Collection entries
****************
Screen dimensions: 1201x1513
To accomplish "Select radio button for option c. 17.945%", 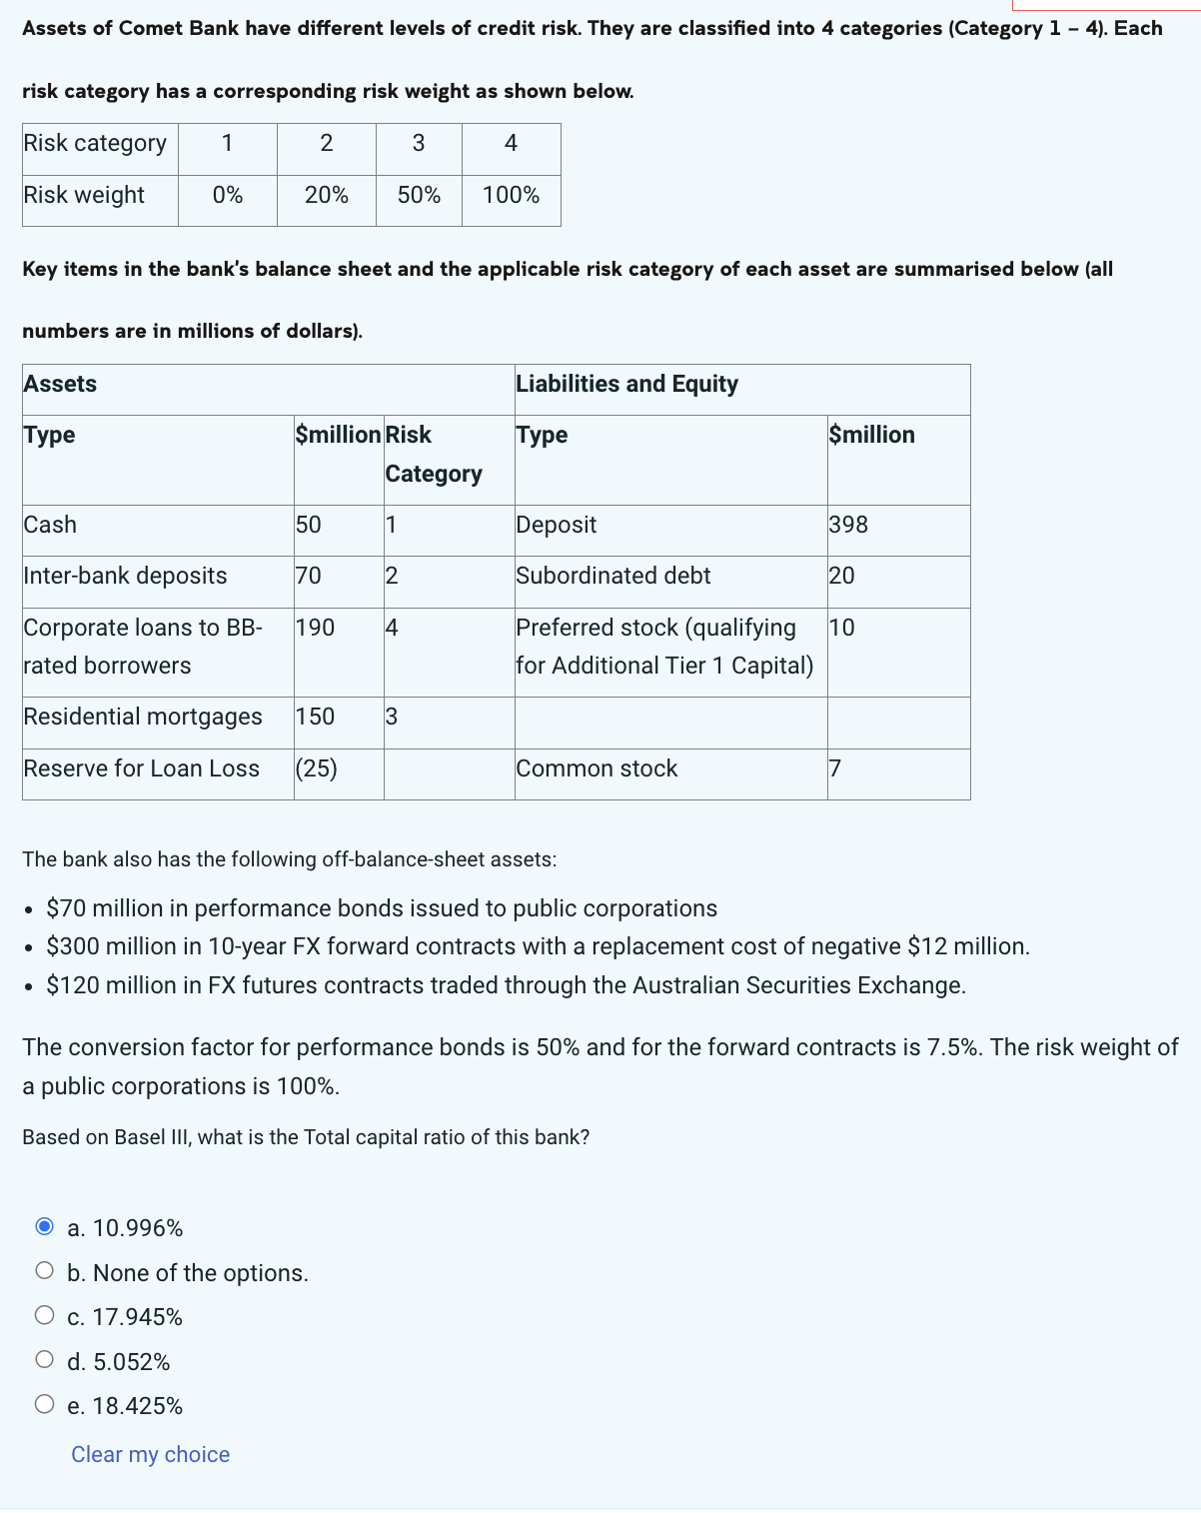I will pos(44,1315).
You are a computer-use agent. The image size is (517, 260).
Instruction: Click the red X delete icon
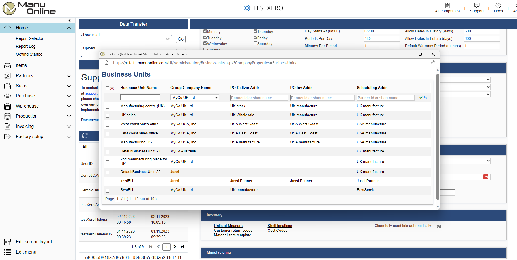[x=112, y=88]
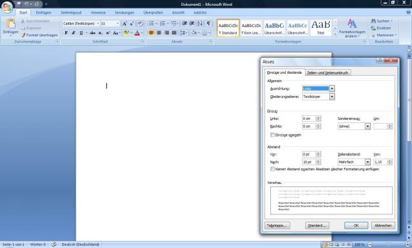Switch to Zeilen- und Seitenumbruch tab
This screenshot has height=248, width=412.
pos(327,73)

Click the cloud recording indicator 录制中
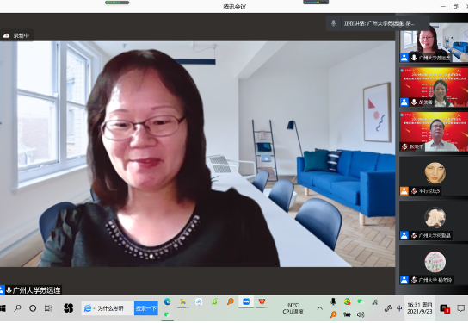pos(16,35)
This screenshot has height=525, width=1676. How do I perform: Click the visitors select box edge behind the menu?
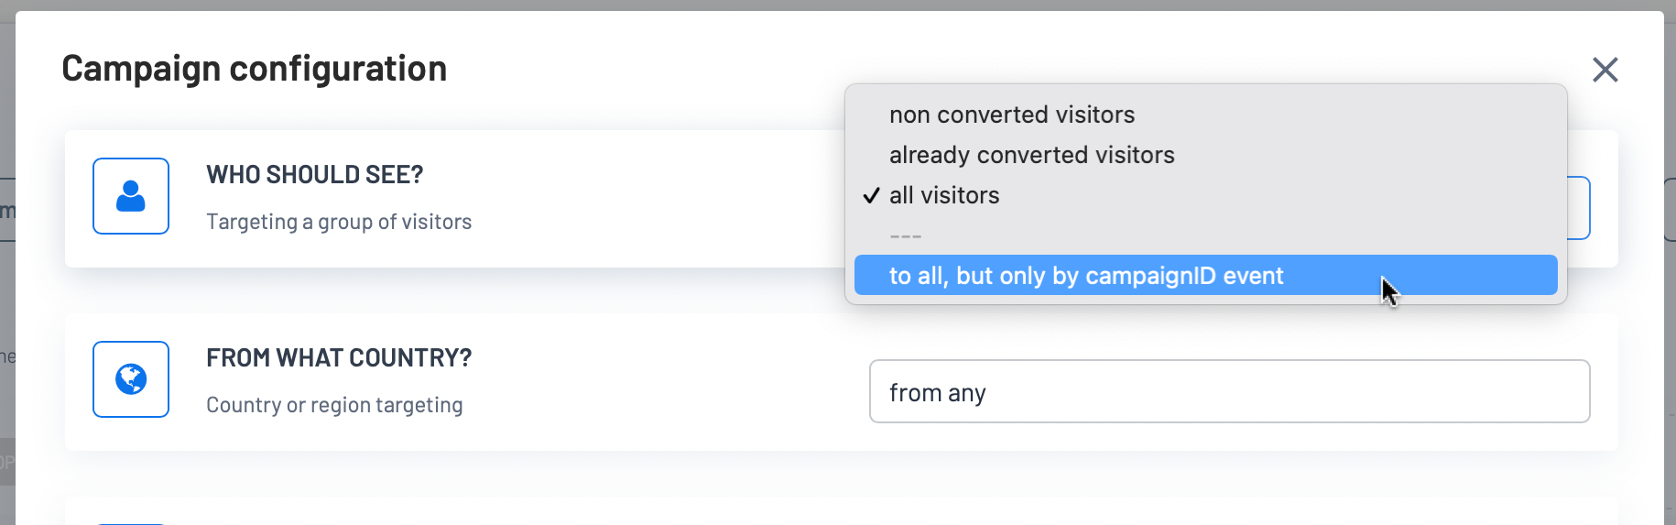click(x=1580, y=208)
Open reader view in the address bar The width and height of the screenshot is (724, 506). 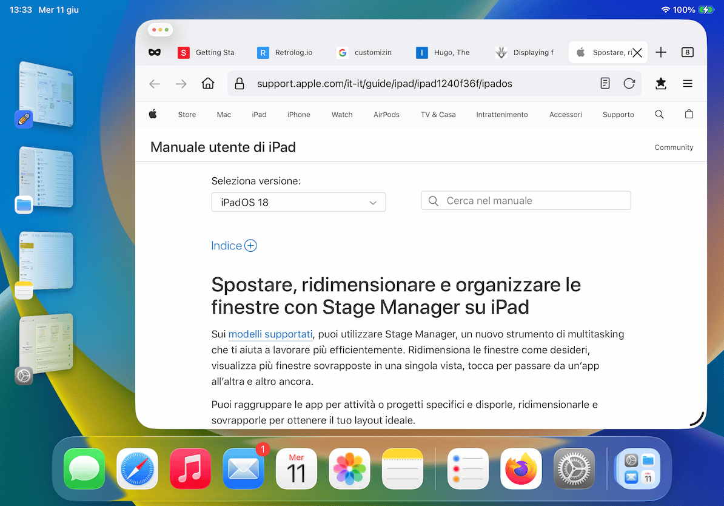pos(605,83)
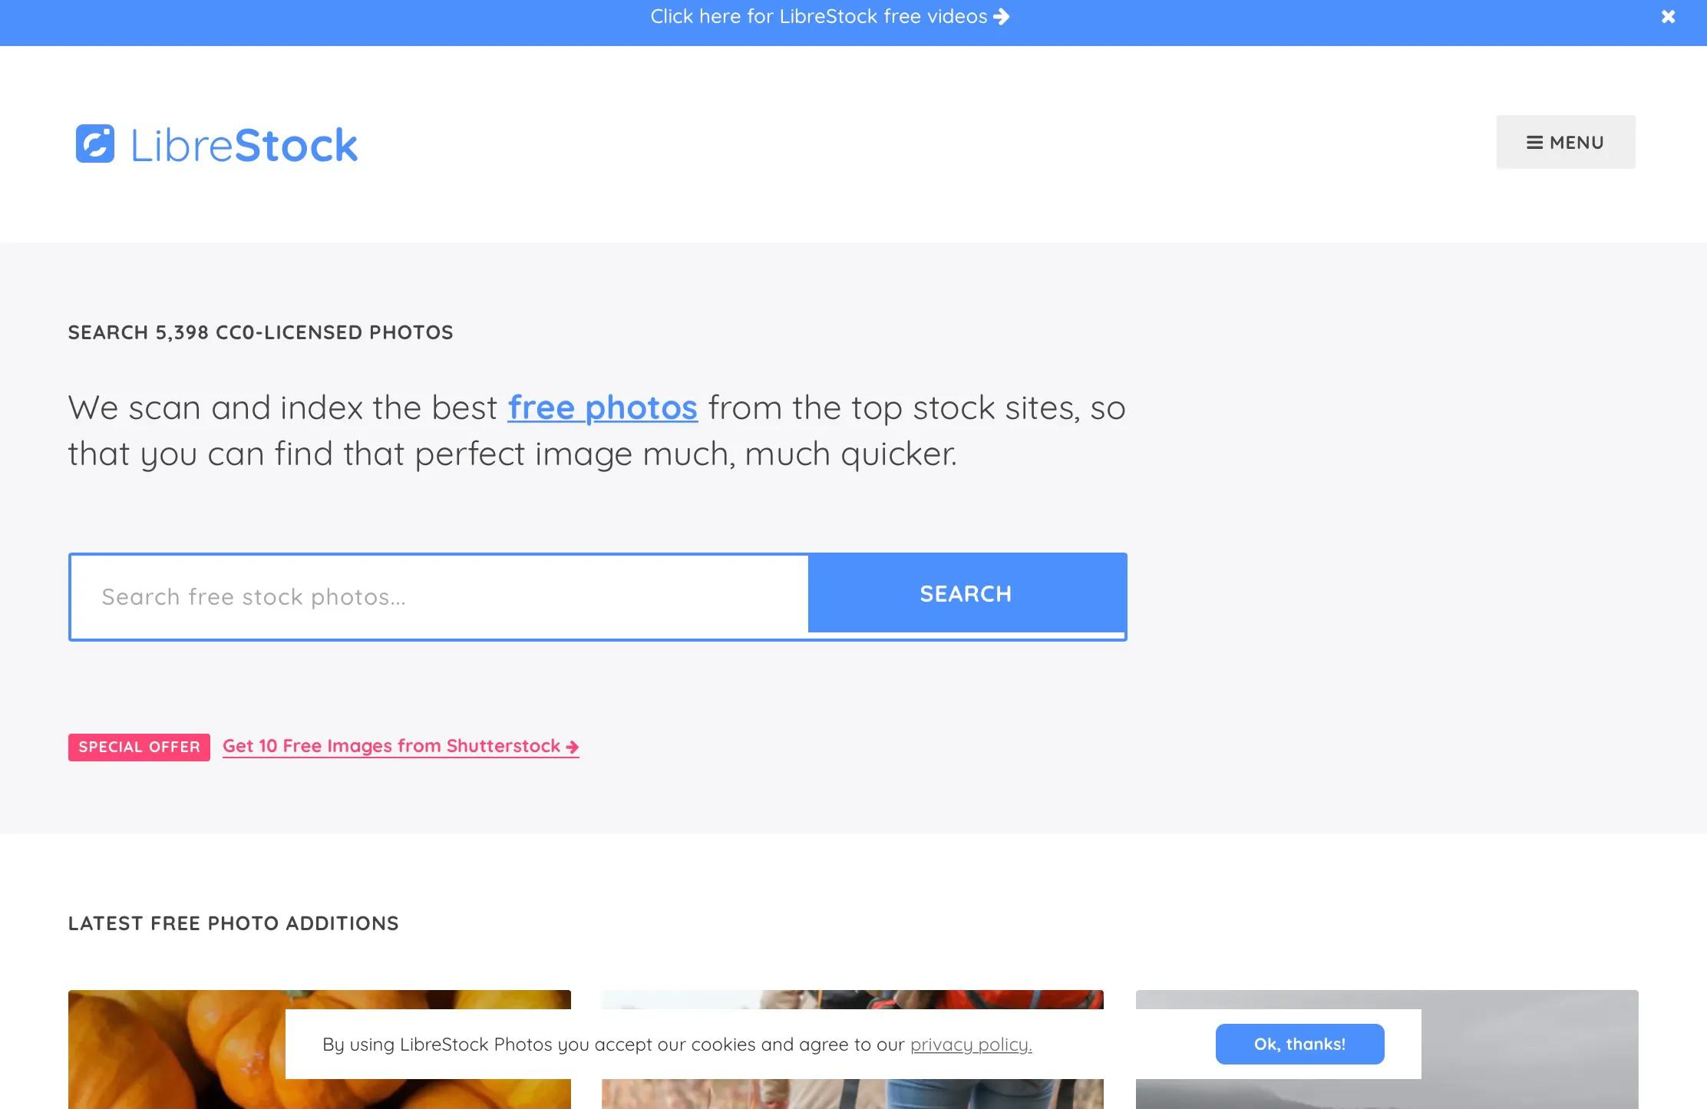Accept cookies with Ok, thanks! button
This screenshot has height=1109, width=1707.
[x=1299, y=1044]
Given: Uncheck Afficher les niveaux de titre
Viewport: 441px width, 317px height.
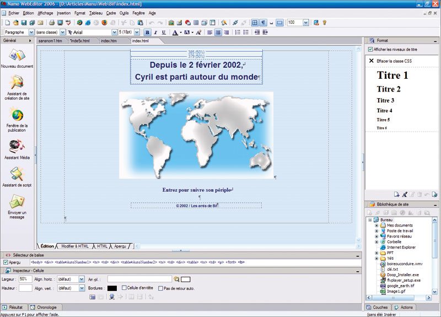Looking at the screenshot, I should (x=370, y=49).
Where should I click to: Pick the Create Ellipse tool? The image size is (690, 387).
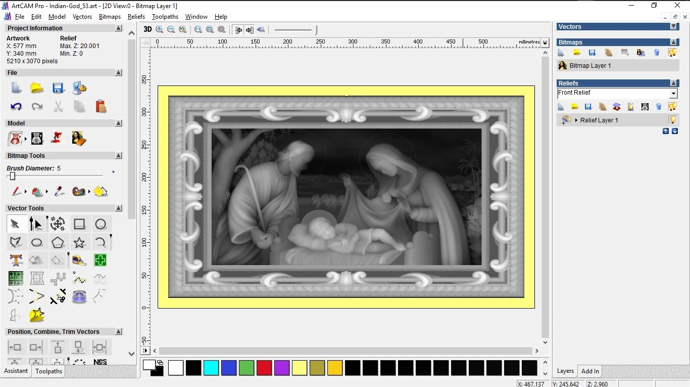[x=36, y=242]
****************
- _WORK REQUEST_: The copy should begin at the line containing "Given: Uncheck Afficher les niveaux de titre" and end at the last line of the data above; please restate those lines word for word without the pictures.

- _FINISHED TASK_:
Given: Uncheck Afficher les niveaux de titre
Viewport: 441px width, 317px height.
Looking at the screenshot, I should (x=370, y=49).
Where should I click to: Pick the Create Ellipse tool? The image size is (690, 387).
[x=36, y=242]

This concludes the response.